Demonstrating the fascist stance of Getúlio Vargas' political actors during the Estado Novo, among whom Góis Monteiro was one of the most prominent names, Cláudio de Lacerda Paiva described the Vargas government agents in the following terms: "the one who censored was Lourival Fontes, the one who tortured was Filinto Muller, the one who instituted fascism was Francisco Campos, the one who carried out the coup was Dutra and the one who supported Hitler was Góis Monteiro".

At the time he was Minister of War, he drafted the National Security Doctrine that inspired several laws in this regard both in the Vargas Era and in the 1964 military regime. In September 1937, Góis Monteiro "discovered" the Cohen Plan, which was a false planning, written by the then captain Olímpio Mourão Filho, of a communist revolution in Brazil. This plan was later used by Vargas as justification for the 1937 coup that gave rise to the Estado Novo.

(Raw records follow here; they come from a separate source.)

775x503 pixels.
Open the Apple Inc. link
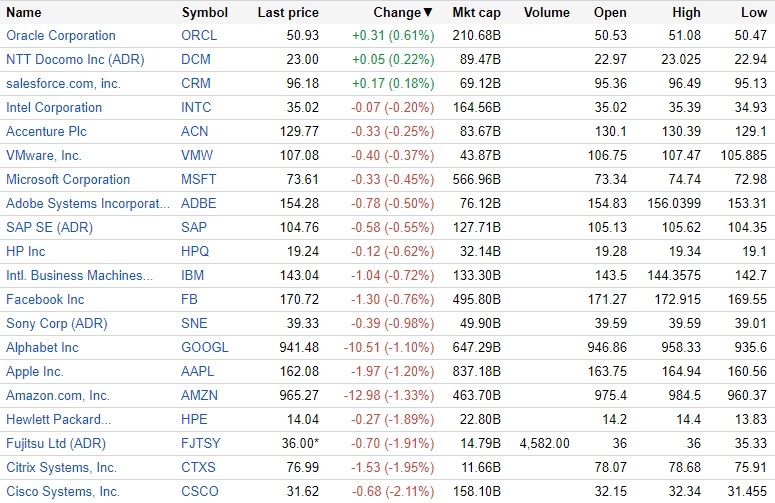[35, 372]

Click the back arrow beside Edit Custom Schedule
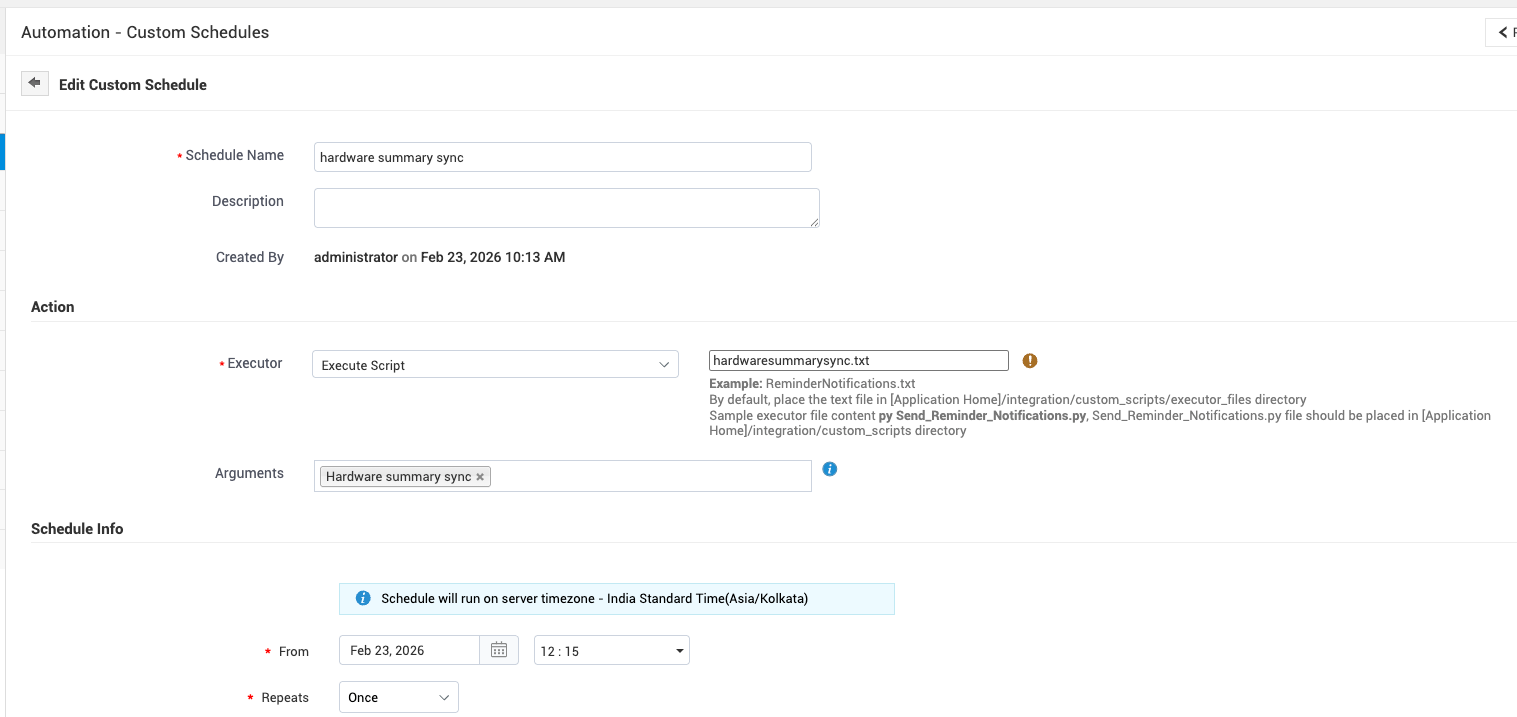pyautogui.click(x=35, y=83)
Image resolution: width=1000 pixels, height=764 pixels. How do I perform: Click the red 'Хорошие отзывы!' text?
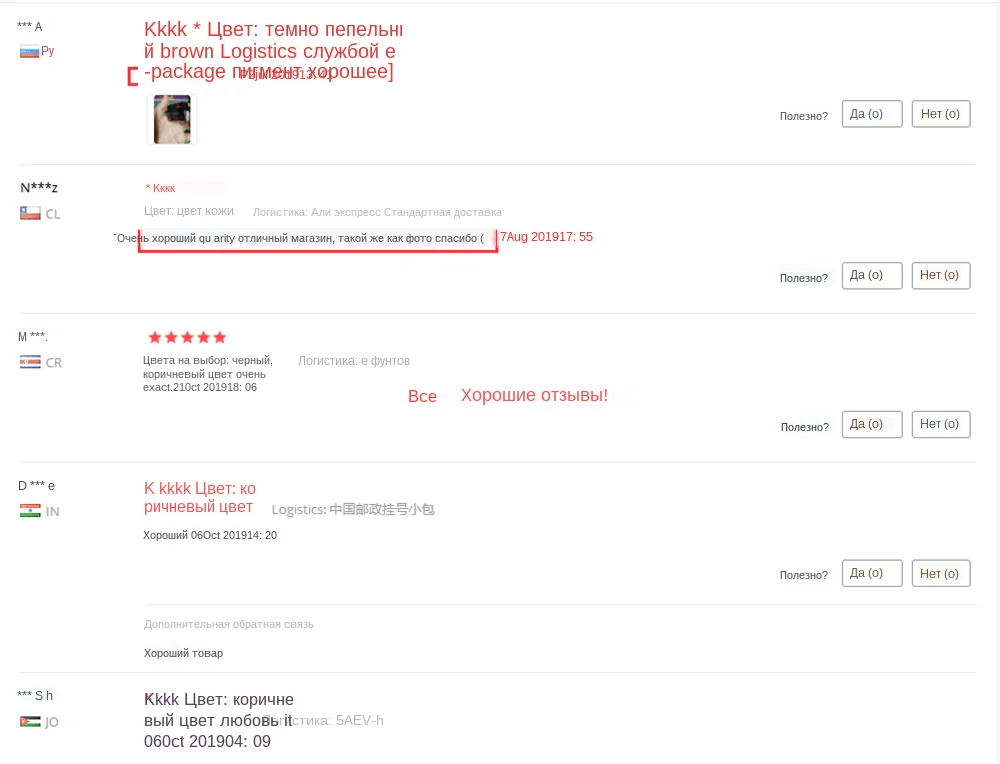coord(534,395)
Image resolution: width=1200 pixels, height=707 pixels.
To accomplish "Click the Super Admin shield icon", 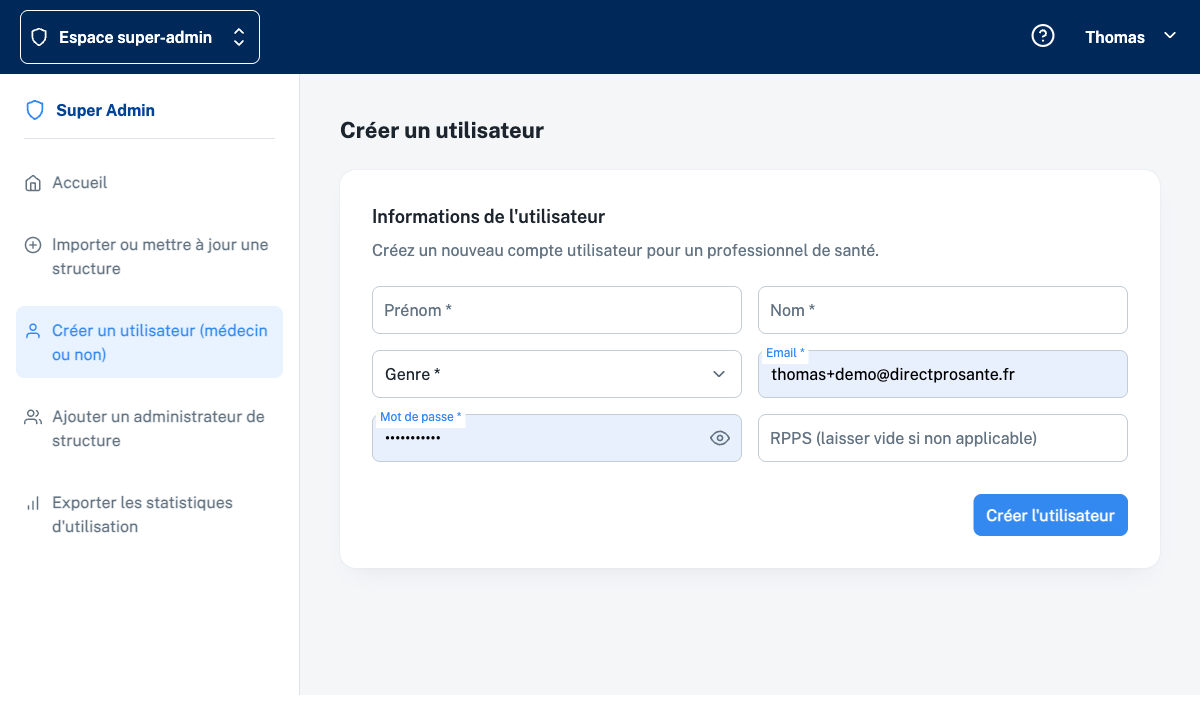I will [35, 110].
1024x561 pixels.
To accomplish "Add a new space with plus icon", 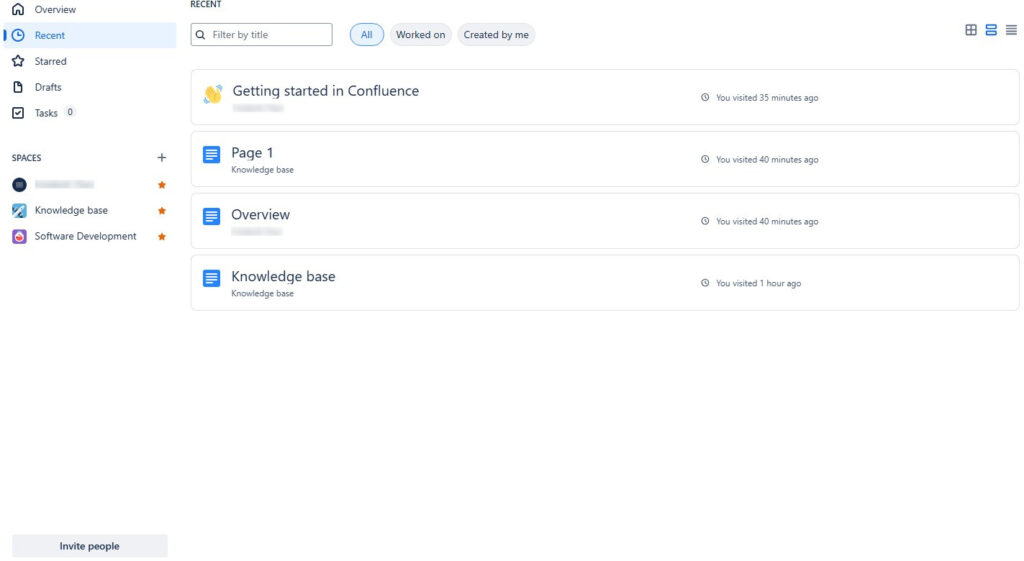I will click(161, 157).
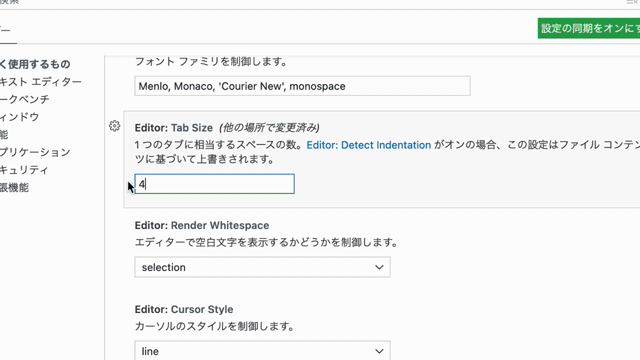Click the settings search field at the top
640x360 pixels.
tap(310, 3)
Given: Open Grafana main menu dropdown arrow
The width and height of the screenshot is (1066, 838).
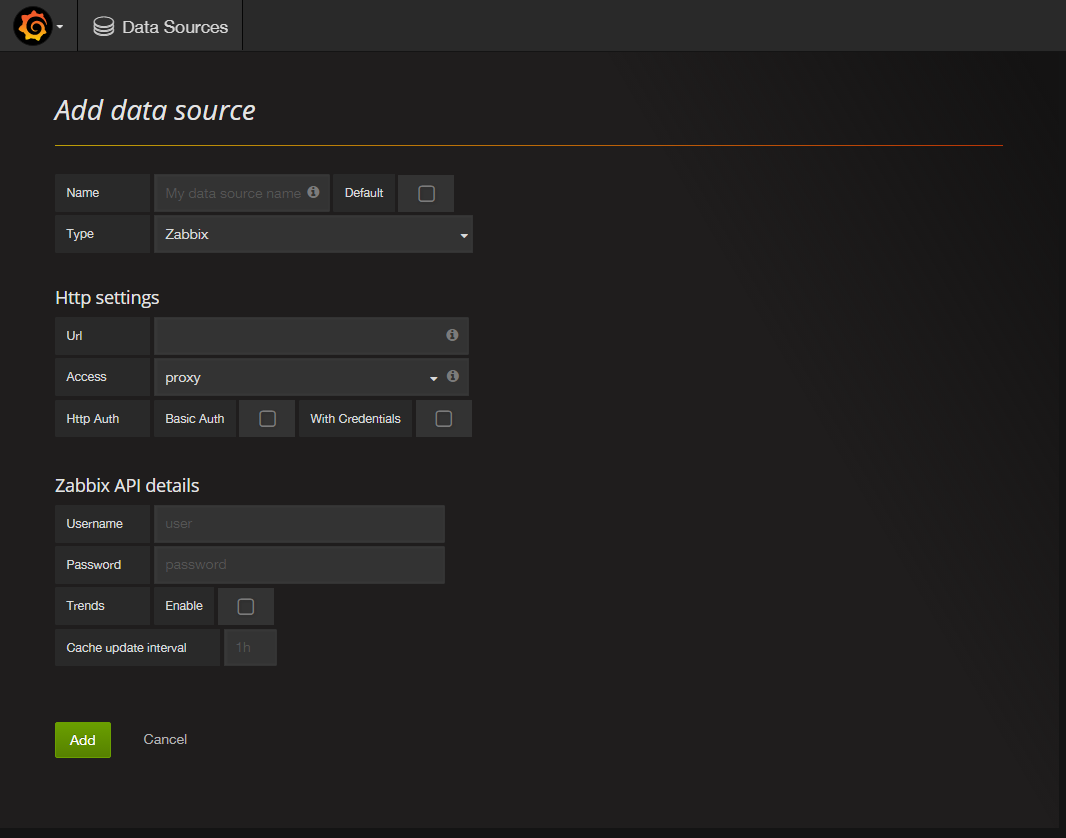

In the 1934 indirect presidential election, he came third, winning 4 votes (1.61%).

Góes Monteiro was Chief of Staff of the Army between 2 July 1937 and 27 December 1943.

He returned to the Ministry of War in the last days of Vargas in power, on 9 August 1945. He remained in the position during the José Linhares government and in the first months of the Dutra administration, until 14 October 1946.

After leaving power, he was elected senator for the Social Democratic Party in 1947. In 1945, his brother Ismar de Góis Monteiro had been elected to that same position and in 1958 it was Silvestre Péricles' turn to reach the country's senate. However, in 1950 Pedro Aurélio was unable to be re-elected and even rejected an invitation to be vice-president on the Vargas ticket.

He was chief of the General Staff of the Armed Forces between 15 February 1951 and 1 December 1952. He was then a justice in the Superior Military Court, from 15 December 1952 until his death on 16 October 1956.